JAYSON SUBASKARAN & INAARA RAJABALI

November 10, 2014

            This past year, Victoria Park CI welcomed a new vice-principal to our school, Mr. MacNeil! A proud dog-owner, traveller and politics enthusiast, Mr. MacNeil will make a great addition to our school.

            IR: “Where have you worked in the past, and what were your experiences?”

MM: “I started my career at a First Nations community in Berens River, Manitoba, halfway up Lake Winnipeg. It’s a small community with about a thousand people. It was a K-12 school, [and] I was teaching Grade 9. Because it was such a small school, we interacted with the elementary kids; I had to do their lunch duty and recess duty. It was very interesting because I got know the community quite well and went fishing with community members and teachers. After three years I came back [to Toronto], [teaching] in York region, Woodbridge, and then in Markham. Then I joined the TDSB and taught in Scarborough. I became a vice-principal at Sir Oliver Mowat C.I. before coming here.”
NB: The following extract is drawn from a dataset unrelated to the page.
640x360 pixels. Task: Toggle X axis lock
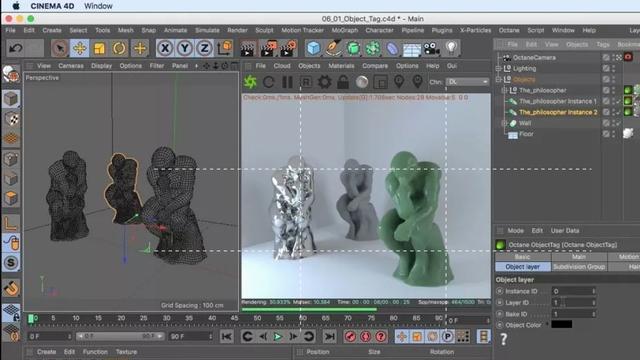[165, 48]
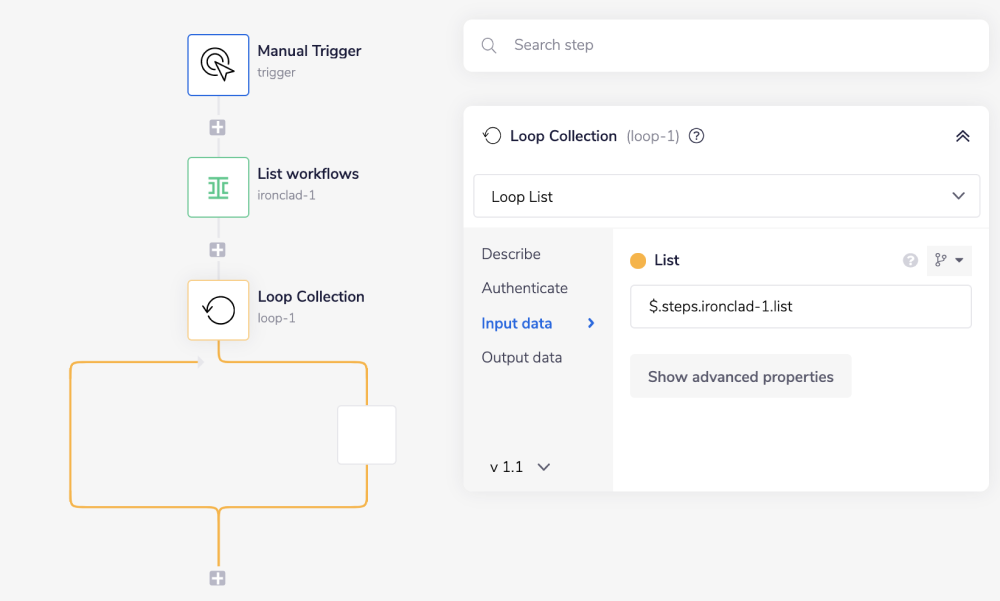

IR: “Why did you choose to work in the field of education?”

MM: “I remember after I finished my undergraduate degree at Laurier, I worked for the summer … in a steel factory. Then I backpacked in Europe for four months. When I was travelling, I ran into many teachers …who talked about what a great career it was and how it keeps them young. It allowed you to have a lot of freedom and creativity in developing your lessons. It sounded like an interesting way to go. I had thought about being a journalist at the time since I was very interested in geopolitics; I always worked on the university newspaper. I came back, saved up money, and then did my education at St. Francis Xavier.”

IR: “What is your role as VP and what changes do you want to implement at the school?”
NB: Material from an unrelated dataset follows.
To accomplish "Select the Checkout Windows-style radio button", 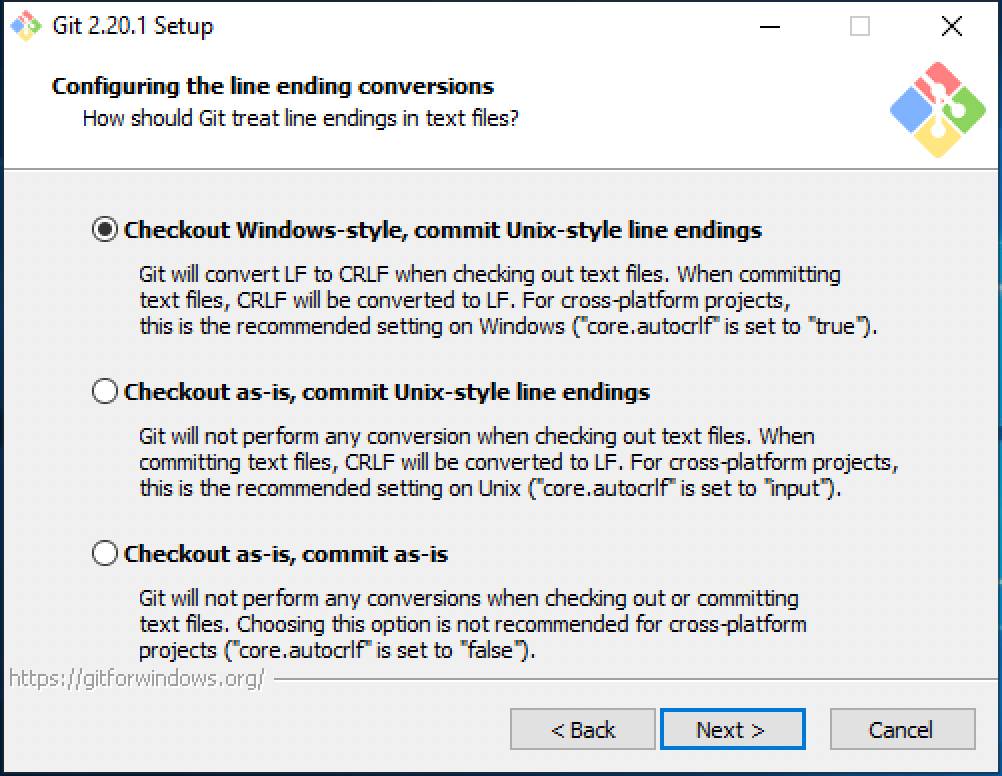I will click(105, 230).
MM: “Well, each vice principal has a portfolio, a list of tasks that they are particularly responsible for. They may seem boring on the outside, but they are important to make sure that the school runs efficiently. I deal with, for instance, the I to Q and the alphabet, and all the issues around those students. Special-Ed is a big part of my portfolio, so I am working with the FOS and that portion of the school. I’m enjoying that that hasn’t been a part of my portfolio before, so it’s good to keep the learning curves coming. While students are learning throughout high school, it’s also important that as you become an adult, you intend to be a lifelong learner; you keep learning new things and that’s what I think makes life interesting.”

IR: “What are your thoughts on this school’s student pride/spirit?”
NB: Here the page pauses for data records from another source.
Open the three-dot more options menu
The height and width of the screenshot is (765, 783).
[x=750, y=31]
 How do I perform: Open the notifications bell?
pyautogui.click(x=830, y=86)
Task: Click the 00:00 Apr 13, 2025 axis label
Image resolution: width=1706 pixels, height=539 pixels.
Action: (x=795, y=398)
            MM: “Pretty good. I am coming from a school where it was very strong. I see that there is fertile ground here for some great school spirit, but that’s why this year I am working with the SLC and working on seeing if we can make things even better. I think that we are moving in the right direction, but I do think we have some space to keep moving forward. I am looking forward to helping with that.”

IR: “Where do you believe VPCI can improve?”

MM: “I think that it is important that we are inclusive of everybody in this school and I think that we’ve got a lot of high-fliers here; we’ve got our IB program and that’s great. I know that this was an issue that came up in the election last year, and Alex, our SLC President, spoke to it in his speech that we should bring IB students and regular-streaming students together a little more often and value each of them. I think being inclusive is worth our efforts.”

We’d like to officially welcome Mr. MacNeil as our newest vice-principal. As you can see, his vision for VPCI is a united one, a wish shared by many of the students and staff at our school. We wish Mr. MacNeil all the best on his portfolio and are certain he will succeed.